Bristow Group Inc. (NYSE: BRS) announced today the pricing of its previously announced private offering to eligible purchasers pursuant to Rule 144A
and Regulation S under the Securities Act of 1933, as amended (the “Securities Act”), of $350 million aggregate principal amount of 8.75% senior secured notes due 2023 (the “notes”). The offering was upsized from a previously announcedamount of $300 million. The closing of the offering is expected to occur on March 6, 2018
and is subject to the satisfaction of customary closing conditions.
The notes will mature on March 1, 2023
, subject to earlier mandatory redemption if more than $125 million principal amount of the company’s existing senior notes due 2022 remains outstanding as of June 30, 2022
. The notes will be fully and unconditionally guaranteed, jointly and severally, on a senior secured basis, by the company’s U.S. subsidiaries that currently provide guarantees of its existing senior notes due 2022 and its convertible notes due 2023, as well as certain future subsidiaries. The notes will be secured by first priority liens, subject to limited exceptions, on collateral that will consist of substantially all of the tangible and intangible property assets of the company and the subsidiary guarantors (other than certain excluded assets), including approximately 77 pledged aircraft.
The company intends to use a portion of the net proceeds from the offering of the notes to repay all of its outstanding borrowings under its term loan and to cash collateralize letters of credit outstanding under its revolving credit facility, with the remainder of the net proceeds from this offering to be used for general corporate purposes. In connection with the closing of the offering, the company intends to terminate its term loan and its revolving credit facility.

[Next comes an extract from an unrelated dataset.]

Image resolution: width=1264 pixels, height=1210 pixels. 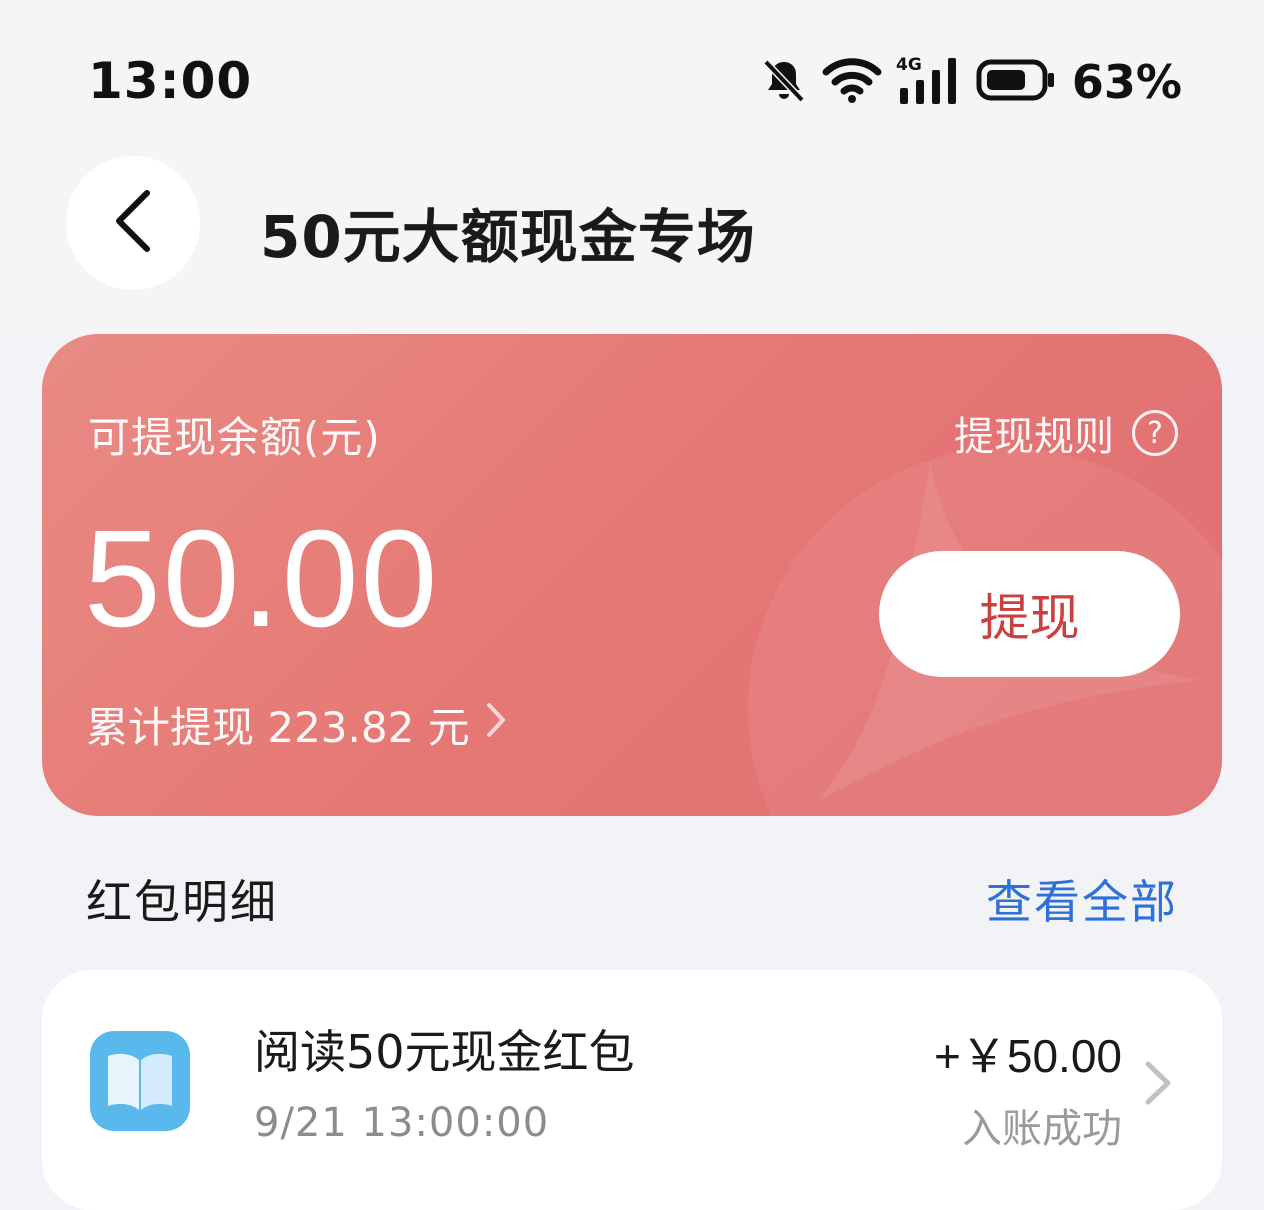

The notes are being offered and sold to persons reasonably believed to be qualified institutional buyers in the United States pursuant to Rule 144A
under the Securities Act, and outside the United States to non-U.S. persons pursuant to Regulation S under the Securities Act. The offer and sale of the notes and the related subsidiary guarantees have not been and will not be registered under the
Securities Act or any state securities laws and may not be offered or sold in the United States absent registration or an applicable exemption from, or in a transaction not subject to, the registration requirements of the Securities Act and applicable state laws.
This news release shall not constitute an offer to sell or a solicitation of an offer to purchase these notes nor shall there be any sale of the notes in any state or jurisdiction in which such offer, solicitation or sale would be unlawful. Any offers of the notes shall be made in
the United States only by means of a private offering circular pursuant to Rule 144A
under the Securities Act, and outside the United States to non-U.S. persons pursuant to Regulation S under the Securities Act.